Families receive life-saving food supplies in drought-hit Zimbabwe

Nelia Bvuma hasn’t had a proper meal for the past two years. The mother-of-two from Makoni, Zimbabwe has been surviving on seasonal wild fruits due to severe food shortages caused by years of drought.

Once a prime agricultural region, crops have been failing and the last time Nelia was able to harvest her field was in 2017, which produced just six bags of maize. Since then she has been forced to forage for masekesa and makwakwa, wild fruits usually only fed to animals.

Eating wild fruits and taking antiretroviral drugs for HIV on an empty stomach, is taking its toll on Nelia’s health. “The excessive intake of these fruits has affected by health and my skin has been peeling off,” she says.

Zimbabwe is experiencing its worst hunger crisis in more than a decade, with 3.6 million people suffering from severe food shortages.

Nelia and her family were among 49,000 people living in Makoni district to receive desperately needed food supplies last month, distributed by ActionAid Zimbabwe and funded by the World Food Programme.

As the situation worsens, the number of families receiving food support will this month double to more than 100,000 people in Makoni and Nyanga districts.

But more funding is urgently needed to prevent the food crisis deteriorating into a famine.

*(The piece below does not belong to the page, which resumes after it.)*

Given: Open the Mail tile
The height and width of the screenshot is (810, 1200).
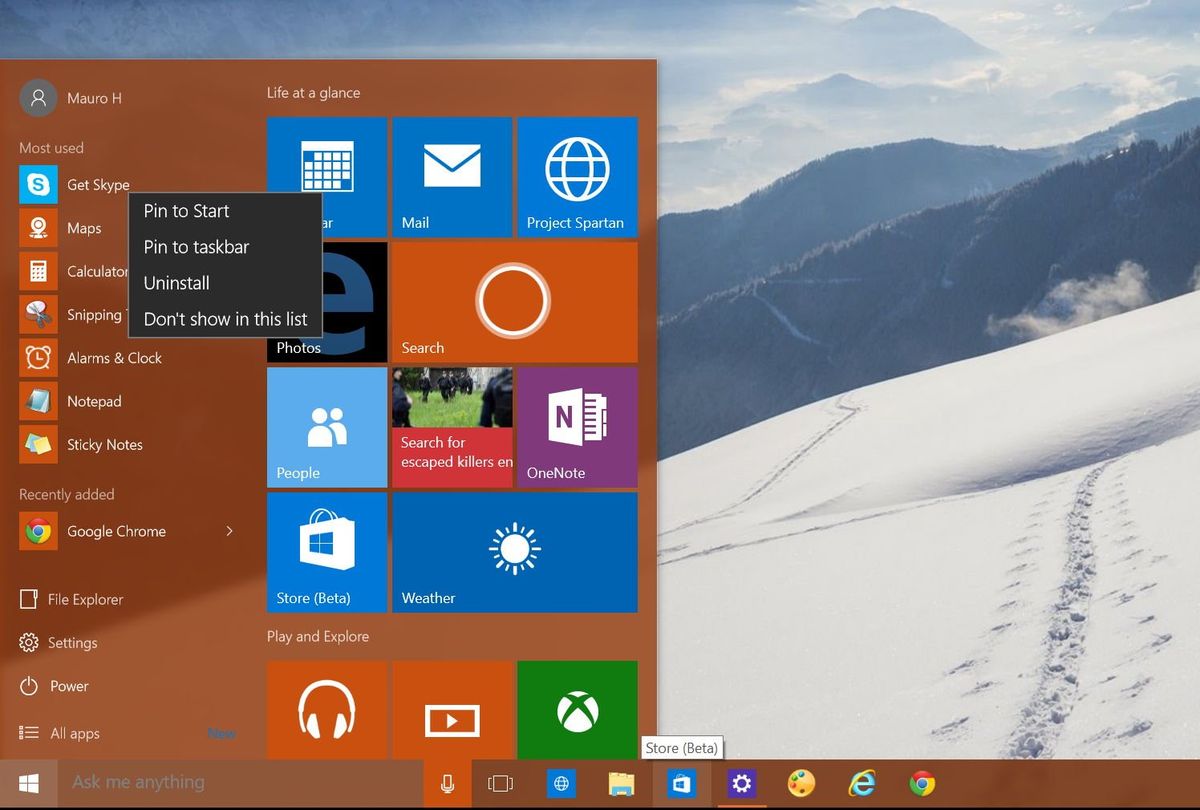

“I do not feel full at all after eating the wild fruit and mangoes,” says Nelia. “My children go to school on an empty stomach and sometimes we spend days eating only the wild fruit.”

Nelia has sold all but one of her six goats to pay for her children’s school fees. She worries that they will have to drop out of school and as she is unable to plant crops in her field, the family is relying on food aid.

ActionAid is running programmes to support families like Nelia in the longer term, by providing training in climate-resilient farming practices, support to start income saving and lending schemes, knowledge-sharing and disaster preparedness and response training.

Rumbudzai grows maize and groundnuts, which are more tolerant to drought, in her family’s fields. But she says recently it is rare to harvest even groundnuts due to the lack of rainfall.

“The rainfall pattern has changed, since I grew up,” she says. “I remember we experienced drought once when I was still young. But since I got married, the rains have been limited. Since Cyclone Idai hit [in March 2019], we have not received any meaningful rains at all.”

She says some families are taking desperate measures due to the hunger crisis, adding: “We have girls who are getting married due to food insecurity and poverty. There are some parents that marry their girls off to well off people from the community.”